I've been commuting (3 days a week) on my Domane 4.5 with a backpack. It's been working out pretty well but there have been several mornings recently where the crosswinds on my commute have exceeded 20+ MPH. Due to this, I've definitely had a couple of sketchy moments on my ride where I felt like I was going to topple over.

The problem is a 5 mile stretch on a causeway that parallels a freeway. Between the the North-to-South winds (I'm heading West) and the air turbulence from the trucks, I've had to considerably reduce my travel speed to maintain comfort/control over my bike.

Does anyone, currently on a Domane use a rack with panniers? My afternoon commute recently has been in 100+ weather and the pack (in addition to my aerodynamic problem) gets a little uncomfortable with the pool of sweat underneath it.
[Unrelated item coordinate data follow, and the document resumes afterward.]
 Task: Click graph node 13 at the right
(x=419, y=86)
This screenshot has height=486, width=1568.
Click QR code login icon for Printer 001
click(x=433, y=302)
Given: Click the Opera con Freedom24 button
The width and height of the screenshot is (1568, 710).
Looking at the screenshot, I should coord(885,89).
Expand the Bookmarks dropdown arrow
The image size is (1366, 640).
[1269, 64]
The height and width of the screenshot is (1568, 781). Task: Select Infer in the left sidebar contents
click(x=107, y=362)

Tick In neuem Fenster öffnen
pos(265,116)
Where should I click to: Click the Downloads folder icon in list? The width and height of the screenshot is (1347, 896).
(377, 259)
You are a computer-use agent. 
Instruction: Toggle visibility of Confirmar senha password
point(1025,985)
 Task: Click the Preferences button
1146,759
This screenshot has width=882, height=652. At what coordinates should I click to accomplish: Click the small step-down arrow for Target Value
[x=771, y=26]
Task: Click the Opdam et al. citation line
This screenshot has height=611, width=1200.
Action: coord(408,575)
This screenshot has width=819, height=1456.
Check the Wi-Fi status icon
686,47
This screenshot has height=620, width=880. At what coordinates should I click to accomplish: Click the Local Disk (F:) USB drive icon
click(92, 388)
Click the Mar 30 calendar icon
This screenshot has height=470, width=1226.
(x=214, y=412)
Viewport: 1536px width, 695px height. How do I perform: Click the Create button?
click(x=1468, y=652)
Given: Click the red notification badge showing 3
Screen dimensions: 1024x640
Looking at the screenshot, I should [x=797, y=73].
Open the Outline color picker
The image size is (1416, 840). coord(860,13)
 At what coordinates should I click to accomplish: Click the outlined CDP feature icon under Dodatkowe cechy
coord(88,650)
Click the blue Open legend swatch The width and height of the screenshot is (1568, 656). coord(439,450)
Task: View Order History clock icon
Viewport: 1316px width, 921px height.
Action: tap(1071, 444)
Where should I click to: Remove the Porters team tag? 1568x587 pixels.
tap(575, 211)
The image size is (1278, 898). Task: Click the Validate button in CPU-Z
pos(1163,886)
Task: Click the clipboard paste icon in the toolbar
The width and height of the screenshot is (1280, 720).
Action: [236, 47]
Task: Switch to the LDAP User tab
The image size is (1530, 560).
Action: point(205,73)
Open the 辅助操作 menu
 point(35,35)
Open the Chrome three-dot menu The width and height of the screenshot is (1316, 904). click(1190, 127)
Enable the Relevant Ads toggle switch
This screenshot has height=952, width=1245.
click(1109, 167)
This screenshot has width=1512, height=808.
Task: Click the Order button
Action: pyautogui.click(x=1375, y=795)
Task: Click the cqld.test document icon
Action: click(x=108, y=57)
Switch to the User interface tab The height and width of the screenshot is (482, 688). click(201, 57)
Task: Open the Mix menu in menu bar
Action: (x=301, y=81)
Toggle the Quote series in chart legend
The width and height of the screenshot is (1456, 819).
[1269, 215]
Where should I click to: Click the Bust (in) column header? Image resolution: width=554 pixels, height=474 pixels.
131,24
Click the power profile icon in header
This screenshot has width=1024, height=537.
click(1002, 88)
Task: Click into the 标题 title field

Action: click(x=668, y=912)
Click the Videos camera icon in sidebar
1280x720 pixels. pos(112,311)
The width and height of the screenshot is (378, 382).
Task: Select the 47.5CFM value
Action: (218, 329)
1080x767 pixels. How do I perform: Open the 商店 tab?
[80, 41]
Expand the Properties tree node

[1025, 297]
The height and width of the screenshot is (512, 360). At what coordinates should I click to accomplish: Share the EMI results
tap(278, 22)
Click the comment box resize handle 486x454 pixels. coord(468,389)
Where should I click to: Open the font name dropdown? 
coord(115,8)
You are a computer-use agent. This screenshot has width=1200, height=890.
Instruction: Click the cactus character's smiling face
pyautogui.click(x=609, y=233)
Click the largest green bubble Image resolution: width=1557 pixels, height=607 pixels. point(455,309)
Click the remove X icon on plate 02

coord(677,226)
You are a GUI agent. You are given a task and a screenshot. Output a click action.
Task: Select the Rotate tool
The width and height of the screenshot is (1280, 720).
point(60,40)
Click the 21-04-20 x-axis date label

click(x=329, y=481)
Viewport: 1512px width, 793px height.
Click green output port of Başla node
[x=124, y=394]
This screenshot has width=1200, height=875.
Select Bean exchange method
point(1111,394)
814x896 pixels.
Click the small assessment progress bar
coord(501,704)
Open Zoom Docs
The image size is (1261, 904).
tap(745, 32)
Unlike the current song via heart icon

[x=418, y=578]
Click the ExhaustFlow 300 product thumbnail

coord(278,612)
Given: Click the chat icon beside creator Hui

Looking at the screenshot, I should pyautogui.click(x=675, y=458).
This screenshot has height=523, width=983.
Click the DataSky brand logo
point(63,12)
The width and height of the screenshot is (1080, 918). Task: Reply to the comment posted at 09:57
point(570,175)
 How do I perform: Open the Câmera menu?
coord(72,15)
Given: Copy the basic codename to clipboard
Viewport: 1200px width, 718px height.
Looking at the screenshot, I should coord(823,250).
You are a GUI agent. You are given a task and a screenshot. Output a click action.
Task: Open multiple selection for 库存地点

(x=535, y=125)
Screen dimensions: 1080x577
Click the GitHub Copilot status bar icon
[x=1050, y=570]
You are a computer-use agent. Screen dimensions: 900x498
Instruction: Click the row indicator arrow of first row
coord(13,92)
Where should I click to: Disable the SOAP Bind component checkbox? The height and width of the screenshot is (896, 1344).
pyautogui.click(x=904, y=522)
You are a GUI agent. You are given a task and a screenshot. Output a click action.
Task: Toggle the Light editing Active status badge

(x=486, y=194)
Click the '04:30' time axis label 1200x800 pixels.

If you have a rack on your Domane, which one did you get? Happy with it? Easy enough to install?


----------



## cxwrench (Nov 9, 2004)

The only thing you can do is mount one on the seat post. I'm sure there is something out there that will work for you.


----------



## PbOkole (Feb 10, 2004)

softreset said:


> I've been commuting (3 days a week) on my Domane 4.5 with a backpack. It's been working out pretty well but there have been several mornings recently where the crosswinds on my commute have exceeded 20+ MPH. Due to this, I've definitely had a couple of sketchy moments on my ride where I felt like I was going to topple over.
> 
> 
> The problem is a 5 mile stretch on a causeway that parallels a freeway. Between the the North-to-South winds (I'm heading West) and the air turbulence from the trucks, I've had to considerably reduce my travel speed to maintain comfort/control over my bike.
> ...


bontrager makes a rack that mounts on your rear quick release lever and a bracket you mount behind the rear brake. works great, will fit virtually any road bike and comes off in about one minute.


----------